Le ragioni dell’omicidio di Andrea Castello e la contestuale sparizione (si tratterebbe di un caso di lupara bianca legato a un vecchio a un analogo caso di qualche anno fa) di Antonio Ruggiero, ritenuto il vero e proprio reggente della cellula scissionista maranese fondata da Mariano Riccio, vanno ricercate nella divisione, nello “strappo” consumatosi all’interno delle famiglie Amato e Pagano. Fuori gioco il giovane “Mariano”, assicurato alla giustizia nei mesi scorsi, i due ragazzi non avevano voluto abbassare le loro pretese. Avevano continuato a difendere con i denti, nonostante i reiterati “inviti” giunti dagli esponenti degli Amato (anche vecchi boss e capi-zona ritornati in auge), la piazza di spaccio di Melito, quella affidatagli proprio da Mariano e che frutterebbe all’incirca 400 mila euro al mese. Nessun passo indietro, nessun timore. Si sentivano al sicuro, protetti. Non avevano intuito che l’aria era cambiata e che gli Amato, da tempo infastiditi dalle scorribande di Riccio e con questi ormai in carcere, non avrebbero tollerato oltre. Per questo, nei giorni precedenti all’assassinio di Castello e all’uscita di scena di Ruggiero, a Marano – città che ha dato i natali alla famiglia di Riccio – erano giunti “segnali”, richieste di incontri per chiarire la faccenda. Il primo a cadere nella trappola – secondi i soliti beni informati – sarebbe stato Ruggiero, partito da Marano alla volta di Melito e mai più ritornato.
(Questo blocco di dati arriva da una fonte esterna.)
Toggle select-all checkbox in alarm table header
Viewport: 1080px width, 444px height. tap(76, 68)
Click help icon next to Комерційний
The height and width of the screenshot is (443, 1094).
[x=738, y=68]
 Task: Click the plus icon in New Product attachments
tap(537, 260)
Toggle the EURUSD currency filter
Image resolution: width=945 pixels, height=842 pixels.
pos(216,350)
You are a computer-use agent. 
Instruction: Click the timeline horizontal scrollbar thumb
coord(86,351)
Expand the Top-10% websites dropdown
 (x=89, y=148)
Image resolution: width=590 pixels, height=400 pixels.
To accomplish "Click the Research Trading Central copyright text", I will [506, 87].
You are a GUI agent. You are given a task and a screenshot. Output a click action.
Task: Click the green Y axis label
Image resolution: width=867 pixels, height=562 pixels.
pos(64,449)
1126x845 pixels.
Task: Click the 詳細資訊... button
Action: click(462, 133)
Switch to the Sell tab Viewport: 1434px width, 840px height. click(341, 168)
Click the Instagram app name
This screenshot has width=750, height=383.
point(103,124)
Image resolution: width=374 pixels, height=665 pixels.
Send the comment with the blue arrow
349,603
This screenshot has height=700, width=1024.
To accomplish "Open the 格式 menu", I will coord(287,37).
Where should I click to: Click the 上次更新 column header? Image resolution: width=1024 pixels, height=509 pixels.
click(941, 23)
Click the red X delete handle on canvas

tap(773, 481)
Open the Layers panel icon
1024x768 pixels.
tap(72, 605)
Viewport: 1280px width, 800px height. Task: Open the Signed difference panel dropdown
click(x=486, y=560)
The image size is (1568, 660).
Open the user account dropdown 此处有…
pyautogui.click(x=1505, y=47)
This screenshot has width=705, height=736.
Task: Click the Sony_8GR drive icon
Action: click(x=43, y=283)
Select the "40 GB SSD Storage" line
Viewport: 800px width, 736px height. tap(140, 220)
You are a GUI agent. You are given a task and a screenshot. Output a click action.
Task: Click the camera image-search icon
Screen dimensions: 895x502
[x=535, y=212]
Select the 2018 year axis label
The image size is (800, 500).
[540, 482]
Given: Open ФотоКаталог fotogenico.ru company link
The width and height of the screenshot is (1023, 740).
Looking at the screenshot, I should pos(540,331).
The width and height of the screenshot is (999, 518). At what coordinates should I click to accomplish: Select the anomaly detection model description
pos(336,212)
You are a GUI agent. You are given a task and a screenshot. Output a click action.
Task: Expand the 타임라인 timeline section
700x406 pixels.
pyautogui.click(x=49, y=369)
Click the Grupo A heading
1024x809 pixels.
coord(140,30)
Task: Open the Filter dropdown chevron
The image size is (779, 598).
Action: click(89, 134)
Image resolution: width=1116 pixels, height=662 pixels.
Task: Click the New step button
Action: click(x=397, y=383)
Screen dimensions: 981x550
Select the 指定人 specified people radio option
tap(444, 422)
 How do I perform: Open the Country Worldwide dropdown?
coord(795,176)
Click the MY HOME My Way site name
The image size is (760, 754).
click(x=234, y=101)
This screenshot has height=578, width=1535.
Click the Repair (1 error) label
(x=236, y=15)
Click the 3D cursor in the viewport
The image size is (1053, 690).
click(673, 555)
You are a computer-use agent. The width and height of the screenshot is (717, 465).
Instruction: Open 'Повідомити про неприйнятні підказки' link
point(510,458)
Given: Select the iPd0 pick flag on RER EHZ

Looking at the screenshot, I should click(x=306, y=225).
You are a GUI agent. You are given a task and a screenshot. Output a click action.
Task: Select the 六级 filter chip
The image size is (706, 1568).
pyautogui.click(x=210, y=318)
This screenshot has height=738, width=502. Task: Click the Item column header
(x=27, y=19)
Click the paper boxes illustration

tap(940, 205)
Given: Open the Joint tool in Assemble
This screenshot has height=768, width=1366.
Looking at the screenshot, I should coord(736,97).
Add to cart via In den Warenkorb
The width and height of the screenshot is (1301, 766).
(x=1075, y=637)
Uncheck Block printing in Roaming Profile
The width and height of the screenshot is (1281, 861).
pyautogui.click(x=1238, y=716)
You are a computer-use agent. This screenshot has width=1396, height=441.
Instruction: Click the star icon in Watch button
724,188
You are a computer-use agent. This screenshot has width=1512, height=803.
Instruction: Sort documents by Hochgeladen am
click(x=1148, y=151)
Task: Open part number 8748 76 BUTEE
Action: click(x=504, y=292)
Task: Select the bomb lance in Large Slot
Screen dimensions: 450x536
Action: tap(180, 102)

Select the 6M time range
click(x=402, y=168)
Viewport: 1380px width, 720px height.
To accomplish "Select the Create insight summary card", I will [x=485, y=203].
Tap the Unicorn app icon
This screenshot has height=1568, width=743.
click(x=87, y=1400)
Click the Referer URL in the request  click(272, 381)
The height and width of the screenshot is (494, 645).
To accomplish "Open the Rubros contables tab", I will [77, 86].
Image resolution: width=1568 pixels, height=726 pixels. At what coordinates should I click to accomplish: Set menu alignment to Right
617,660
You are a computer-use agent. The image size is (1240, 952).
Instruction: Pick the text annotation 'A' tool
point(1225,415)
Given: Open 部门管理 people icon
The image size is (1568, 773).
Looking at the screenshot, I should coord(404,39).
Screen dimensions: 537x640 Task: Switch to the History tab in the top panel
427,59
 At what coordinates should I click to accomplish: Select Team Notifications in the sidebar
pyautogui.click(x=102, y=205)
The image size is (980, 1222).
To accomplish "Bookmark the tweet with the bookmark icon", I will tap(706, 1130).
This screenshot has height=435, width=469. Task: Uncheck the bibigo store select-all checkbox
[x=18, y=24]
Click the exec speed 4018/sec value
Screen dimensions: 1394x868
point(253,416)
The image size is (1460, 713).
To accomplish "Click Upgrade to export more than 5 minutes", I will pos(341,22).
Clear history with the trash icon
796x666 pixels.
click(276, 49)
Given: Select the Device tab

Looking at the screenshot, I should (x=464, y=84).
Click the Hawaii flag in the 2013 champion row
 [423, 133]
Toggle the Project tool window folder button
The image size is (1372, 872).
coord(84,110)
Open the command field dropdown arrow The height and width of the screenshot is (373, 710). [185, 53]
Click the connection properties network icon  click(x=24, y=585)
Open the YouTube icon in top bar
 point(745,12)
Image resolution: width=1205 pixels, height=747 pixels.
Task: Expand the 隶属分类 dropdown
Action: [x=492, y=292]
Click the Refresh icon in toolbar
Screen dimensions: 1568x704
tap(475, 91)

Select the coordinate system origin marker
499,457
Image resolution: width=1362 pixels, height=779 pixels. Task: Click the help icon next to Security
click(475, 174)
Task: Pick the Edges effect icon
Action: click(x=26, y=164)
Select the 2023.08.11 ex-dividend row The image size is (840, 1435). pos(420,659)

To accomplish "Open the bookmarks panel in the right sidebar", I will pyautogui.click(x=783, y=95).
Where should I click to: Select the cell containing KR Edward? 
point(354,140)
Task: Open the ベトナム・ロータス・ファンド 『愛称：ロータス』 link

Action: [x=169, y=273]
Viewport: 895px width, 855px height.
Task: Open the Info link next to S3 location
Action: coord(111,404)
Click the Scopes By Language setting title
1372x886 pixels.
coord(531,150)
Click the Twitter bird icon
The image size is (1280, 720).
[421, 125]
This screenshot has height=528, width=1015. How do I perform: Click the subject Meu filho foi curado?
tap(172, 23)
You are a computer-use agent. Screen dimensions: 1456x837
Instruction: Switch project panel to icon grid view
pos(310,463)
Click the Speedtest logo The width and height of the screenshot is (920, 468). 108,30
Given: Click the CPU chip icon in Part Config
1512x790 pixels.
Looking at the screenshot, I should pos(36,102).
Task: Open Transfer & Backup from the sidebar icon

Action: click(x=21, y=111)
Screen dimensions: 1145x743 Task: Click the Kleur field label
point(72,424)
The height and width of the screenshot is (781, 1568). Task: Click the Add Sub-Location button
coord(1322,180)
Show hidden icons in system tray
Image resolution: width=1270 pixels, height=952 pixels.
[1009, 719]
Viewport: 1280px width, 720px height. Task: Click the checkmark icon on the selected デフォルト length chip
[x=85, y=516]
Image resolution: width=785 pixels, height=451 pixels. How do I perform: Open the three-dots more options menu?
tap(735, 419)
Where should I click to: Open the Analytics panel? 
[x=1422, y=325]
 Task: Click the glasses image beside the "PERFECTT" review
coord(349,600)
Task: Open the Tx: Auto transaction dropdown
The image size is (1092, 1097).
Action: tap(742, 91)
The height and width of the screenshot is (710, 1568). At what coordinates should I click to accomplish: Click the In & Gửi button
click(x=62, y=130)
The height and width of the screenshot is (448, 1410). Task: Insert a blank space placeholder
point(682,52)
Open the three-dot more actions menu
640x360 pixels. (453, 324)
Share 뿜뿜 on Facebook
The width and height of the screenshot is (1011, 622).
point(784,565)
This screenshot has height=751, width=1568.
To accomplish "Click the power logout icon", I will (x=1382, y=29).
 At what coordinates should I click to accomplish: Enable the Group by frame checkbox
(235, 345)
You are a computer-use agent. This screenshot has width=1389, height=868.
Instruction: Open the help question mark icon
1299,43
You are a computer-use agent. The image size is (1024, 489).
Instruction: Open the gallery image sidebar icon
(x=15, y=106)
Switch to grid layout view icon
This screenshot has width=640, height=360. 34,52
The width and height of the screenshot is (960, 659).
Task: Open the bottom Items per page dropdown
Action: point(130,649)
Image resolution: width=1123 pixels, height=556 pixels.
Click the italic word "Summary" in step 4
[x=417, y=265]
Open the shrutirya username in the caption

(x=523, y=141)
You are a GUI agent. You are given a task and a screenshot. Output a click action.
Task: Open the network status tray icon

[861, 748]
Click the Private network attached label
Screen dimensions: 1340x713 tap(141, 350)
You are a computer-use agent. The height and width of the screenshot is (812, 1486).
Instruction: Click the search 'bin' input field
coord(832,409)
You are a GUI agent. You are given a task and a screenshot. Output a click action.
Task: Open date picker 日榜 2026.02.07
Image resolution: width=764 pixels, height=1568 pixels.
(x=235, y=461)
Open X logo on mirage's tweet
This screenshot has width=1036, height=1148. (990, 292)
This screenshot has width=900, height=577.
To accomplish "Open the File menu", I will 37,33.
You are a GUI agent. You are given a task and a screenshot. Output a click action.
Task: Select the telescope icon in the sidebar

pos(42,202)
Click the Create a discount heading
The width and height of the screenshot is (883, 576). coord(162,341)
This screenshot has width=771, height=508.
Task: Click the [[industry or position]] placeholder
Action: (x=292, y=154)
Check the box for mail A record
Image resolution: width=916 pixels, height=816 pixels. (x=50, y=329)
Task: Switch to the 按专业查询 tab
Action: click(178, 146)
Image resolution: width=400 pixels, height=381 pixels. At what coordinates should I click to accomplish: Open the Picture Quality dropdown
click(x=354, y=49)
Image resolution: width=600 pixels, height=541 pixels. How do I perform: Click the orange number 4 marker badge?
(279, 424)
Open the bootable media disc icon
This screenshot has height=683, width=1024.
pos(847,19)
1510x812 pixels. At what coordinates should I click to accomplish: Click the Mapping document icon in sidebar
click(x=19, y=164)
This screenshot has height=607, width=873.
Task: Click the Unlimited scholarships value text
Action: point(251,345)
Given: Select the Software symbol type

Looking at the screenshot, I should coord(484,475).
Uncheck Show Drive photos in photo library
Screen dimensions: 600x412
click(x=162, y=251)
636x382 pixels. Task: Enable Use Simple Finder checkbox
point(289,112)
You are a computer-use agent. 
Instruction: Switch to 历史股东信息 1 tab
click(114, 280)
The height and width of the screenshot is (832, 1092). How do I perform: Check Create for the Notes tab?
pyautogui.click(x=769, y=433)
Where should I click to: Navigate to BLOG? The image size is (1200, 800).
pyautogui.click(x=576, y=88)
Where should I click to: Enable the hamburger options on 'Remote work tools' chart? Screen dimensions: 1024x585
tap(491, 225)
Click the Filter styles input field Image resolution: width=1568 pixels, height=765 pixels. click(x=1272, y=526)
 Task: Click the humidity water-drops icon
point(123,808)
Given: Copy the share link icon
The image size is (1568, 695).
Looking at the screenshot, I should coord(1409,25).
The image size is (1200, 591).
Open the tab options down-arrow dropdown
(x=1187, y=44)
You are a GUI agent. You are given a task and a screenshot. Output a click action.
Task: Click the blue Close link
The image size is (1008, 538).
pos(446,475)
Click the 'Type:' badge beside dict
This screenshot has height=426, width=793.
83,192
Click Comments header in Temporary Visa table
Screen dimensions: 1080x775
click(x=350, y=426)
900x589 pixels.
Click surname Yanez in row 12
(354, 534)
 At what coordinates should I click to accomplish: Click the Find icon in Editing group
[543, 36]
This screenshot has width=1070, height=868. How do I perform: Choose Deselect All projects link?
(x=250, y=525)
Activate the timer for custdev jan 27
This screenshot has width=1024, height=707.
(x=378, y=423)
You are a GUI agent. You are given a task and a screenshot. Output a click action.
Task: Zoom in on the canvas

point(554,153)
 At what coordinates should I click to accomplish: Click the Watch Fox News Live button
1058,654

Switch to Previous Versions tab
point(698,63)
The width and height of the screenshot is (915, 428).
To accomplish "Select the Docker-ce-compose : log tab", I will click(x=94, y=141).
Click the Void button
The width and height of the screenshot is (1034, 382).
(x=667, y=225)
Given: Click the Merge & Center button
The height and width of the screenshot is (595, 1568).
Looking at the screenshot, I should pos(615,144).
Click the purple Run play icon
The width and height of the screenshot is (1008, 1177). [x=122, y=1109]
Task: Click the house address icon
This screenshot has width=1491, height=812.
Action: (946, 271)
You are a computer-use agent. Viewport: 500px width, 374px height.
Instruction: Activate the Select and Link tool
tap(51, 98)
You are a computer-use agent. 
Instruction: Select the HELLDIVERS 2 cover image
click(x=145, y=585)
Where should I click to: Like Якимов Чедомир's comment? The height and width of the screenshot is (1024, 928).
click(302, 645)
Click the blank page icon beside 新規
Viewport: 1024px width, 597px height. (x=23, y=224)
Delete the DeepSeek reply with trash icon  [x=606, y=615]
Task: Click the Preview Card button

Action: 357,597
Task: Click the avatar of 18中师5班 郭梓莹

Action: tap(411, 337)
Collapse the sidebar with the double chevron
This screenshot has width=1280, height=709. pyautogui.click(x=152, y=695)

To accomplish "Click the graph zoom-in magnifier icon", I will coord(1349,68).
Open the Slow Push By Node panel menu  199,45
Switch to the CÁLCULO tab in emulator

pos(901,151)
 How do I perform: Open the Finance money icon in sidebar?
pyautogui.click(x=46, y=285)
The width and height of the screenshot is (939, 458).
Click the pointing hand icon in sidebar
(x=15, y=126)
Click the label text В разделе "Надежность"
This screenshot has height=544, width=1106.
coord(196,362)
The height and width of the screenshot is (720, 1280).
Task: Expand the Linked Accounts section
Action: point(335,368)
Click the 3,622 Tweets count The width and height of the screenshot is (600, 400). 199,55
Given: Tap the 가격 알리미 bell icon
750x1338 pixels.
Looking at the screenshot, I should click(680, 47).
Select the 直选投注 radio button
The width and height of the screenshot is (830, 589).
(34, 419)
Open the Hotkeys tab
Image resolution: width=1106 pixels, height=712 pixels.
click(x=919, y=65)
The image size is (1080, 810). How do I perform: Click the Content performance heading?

Poi qualcuno avrebbe convinto Andrea, il suo amico di sempre, ad interessarsi del suo allontanamento. Quel che è successo in seguito è storia nota: Castello è stato sequestrato, interrogato, fatto inginocchiare in una discarica, quella di Casandrino, dove ha poi trovato la morte. E gli altri “scissionisti” di Marano? Spariti per qualche settimana dalla circolazione, continuerebbero ora ad operare in qualche zona di Mugnano, la seconda delle tre città su cui gli uomini di Riccio avevano messo le mani. Confinati lì, perché un eventuale ritorno a Melito o uno spostamento in altri comuni dell’hinterland equivarrebbe a una auto-condanna a morte.